Does that mean proper teletext will be re-introduced.

Fingers crossed.

I've always loved teletext even when it was one page/subpage at a time. Can't remember the stats on my (very ) new telly, but my previous Philips had a 1200 page memory and *flew*.

C'mon Beeb you can do it too....

Tony.


----------



## frogster (Jan 4, 2006)

I think that there are two issues here:

1) The ugly and invasive red button itself which often seems to combine with assorted other DOGS to occupy half the screen.

2) The content accessed via the red button.

Now I'm completely against permanent DOGS that can't be turned off (you can easily turn the red button off now) but I think that much of the interactive "red button" content is brilliant. Especially the BBC stuff. I would be sad to see it go.

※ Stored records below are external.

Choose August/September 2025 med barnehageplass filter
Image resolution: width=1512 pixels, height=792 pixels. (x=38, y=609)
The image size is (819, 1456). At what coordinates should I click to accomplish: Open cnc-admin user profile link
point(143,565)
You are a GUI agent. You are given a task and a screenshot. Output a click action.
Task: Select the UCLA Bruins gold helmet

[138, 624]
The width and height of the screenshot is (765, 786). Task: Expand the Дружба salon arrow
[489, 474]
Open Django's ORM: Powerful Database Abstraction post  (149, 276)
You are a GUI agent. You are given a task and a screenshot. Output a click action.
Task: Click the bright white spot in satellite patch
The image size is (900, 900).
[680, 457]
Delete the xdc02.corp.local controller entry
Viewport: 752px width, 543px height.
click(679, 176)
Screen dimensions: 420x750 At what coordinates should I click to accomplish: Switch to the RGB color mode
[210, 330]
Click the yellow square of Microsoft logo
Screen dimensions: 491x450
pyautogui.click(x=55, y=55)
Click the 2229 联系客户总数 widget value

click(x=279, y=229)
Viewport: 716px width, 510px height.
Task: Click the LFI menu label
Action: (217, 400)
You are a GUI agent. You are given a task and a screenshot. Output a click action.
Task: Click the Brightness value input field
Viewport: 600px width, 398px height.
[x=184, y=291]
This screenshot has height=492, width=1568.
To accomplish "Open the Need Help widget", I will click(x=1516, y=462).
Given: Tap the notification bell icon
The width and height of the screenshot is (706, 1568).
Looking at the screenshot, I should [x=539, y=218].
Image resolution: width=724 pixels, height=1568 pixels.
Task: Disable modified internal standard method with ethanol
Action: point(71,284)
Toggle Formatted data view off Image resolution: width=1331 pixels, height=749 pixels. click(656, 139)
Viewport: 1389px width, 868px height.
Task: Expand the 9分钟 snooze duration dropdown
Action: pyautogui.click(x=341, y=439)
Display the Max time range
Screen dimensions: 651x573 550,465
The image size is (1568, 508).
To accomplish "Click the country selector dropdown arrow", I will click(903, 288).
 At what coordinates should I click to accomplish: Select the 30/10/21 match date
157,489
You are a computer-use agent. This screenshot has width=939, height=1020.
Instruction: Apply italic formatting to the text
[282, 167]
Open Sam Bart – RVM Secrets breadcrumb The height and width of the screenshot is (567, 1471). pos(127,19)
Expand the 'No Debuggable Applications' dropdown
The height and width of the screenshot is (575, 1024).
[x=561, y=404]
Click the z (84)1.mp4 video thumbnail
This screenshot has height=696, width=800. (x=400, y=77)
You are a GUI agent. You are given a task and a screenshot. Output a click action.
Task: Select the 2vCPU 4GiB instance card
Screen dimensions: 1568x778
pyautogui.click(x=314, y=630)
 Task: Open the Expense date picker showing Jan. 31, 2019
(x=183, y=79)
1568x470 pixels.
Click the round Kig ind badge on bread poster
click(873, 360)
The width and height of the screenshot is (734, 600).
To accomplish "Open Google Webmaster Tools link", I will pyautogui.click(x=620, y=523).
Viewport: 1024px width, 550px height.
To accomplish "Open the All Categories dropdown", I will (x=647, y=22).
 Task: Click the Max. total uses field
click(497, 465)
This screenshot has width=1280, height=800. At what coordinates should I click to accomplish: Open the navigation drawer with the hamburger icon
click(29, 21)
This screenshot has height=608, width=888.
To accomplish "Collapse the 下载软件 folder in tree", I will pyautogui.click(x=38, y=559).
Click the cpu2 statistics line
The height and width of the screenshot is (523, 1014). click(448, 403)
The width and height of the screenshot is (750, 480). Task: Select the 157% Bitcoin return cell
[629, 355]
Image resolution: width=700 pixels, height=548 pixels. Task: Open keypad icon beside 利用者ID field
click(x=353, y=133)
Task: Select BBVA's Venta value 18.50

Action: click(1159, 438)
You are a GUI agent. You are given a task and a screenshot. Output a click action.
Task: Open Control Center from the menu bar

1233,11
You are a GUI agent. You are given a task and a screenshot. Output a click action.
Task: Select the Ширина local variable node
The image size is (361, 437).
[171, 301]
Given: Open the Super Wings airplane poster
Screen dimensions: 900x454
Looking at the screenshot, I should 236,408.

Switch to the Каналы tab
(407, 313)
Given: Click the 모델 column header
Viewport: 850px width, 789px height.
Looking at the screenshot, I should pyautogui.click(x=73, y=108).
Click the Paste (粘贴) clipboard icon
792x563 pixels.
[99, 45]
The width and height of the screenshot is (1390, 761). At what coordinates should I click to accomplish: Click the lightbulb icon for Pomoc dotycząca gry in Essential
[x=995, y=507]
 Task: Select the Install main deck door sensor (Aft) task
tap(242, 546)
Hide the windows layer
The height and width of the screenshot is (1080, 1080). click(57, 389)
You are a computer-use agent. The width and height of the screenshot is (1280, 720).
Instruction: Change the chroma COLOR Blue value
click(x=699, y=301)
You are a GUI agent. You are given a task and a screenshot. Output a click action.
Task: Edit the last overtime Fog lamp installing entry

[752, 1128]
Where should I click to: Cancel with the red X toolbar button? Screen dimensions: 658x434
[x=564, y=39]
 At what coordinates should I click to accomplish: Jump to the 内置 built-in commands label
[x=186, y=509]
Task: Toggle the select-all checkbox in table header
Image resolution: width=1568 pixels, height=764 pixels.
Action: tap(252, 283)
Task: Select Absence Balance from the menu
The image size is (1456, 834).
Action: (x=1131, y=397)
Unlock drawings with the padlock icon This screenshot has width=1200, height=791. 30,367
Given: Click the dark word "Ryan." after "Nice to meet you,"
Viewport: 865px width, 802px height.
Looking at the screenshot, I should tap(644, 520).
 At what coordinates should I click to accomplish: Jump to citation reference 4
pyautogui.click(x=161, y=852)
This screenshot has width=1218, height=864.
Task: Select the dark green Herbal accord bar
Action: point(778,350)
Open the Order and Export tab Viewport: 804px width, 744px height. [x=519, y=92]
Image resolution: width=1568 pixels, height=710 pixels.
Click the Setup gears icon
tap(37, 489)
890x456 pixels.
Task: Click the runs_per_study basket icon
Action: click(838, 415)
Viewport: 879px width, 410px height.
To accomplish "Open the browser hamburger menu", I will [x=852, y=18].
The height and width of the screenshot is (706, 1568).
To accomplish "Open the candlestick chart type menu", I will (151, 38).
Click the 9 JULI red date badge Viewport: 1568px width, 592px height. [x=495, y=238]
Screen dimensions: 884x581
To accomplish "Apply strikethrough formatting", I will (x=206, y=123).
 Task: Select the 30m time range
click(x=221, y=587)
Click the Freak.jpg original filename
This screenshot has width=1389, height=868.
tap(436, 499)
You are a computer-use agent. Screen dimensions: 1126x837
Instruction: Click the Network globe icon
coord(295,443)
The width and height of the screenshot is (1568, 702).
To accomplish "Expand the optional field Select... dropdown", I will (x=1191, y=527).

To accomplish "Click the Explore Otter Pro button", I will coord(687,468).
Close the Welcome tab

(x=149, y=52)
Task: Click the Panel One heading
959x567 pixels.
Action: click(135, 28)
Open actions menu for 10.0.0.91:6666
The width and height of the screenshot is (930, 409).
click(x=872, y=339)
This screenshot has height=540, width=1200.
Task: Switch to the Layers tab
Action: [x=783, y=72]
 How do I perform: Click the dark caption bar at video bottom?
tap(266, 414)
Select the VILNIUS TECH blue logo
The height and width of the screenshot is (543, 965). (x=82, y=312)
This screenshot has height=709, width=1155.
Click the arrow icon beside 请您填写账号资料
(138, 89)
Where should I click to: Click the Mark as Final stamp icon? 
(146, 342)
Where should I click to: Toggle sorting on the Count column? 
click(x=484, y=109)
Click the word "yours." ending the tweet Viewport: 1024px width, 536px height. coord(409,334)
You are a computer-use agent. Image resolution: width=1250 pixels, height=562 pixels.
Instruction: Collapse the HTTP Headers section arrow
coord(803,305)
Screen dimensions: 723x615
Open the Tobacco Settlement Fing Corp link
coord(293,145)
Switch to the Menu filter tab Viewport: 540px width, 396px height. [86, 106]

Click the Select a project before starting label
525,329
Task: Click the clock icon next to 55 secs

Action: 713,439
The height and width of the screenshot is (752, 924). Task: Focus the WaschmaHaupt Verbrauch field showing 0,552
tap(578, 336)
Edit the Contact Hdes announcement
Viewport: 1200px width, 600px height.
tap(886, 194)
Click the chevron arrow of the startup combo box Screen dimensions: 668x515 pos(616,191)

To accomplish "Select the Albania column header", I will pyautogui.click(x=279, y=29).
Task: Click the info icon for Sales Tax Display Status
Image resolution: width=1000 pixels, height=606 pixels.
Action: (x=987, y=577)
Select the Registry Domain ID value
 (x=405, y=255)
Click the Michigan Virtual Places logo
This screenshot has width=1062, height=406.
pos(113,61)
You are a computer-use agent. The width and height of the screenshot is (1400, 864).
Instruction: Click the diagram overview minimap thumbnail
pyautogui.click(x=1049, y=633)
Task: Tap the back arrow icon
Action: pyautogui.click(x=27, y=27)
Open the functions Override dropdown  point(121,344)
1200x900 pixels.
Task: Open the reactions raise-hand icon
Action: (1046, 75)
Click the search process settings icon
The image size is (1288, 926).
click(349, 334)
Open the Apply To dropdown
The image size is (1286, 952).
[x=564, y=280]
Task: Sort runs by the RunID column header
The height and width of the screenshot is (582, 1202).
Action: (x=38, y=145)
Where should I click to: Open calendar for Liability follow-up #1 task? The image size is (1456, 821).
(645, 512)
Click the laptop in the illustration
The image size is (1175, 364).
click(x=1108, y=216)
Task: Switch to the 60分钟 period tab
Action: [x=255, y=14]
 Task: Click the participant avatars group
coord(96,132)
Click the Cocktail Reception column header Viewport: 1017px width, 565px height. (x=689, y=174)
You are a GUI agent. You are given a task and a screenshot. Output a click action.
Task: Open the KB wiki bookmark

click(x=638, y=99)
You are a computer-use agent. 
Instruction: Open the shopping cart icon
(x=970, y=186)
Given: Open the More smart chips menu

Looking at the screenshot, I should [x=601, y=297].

"Big Brother" on the other hand can go today, interactive or not. I've never watched it and never would.


----------



## sanderton (Jan 4, 2002)

There is an element of smoke and mirrors in this. The BB red button just switched you to channel 704; but C4 have now used that bandwidth for more channels so they couldn't keep it even if they wanted to!


----------



## ericd121 (Dec 12, 2002)

frogster said:


> I think that there are two issues here:
> 
> 1) The ugly and invasive red button itself which often seems to combine with assorted other DOGS to occupy half the screen.
> 
> Now I'm completely against permanent DOGS that can't be turned off (you can easily turn the red button off now) but I think that much of the interactive "red button" content is brilliant.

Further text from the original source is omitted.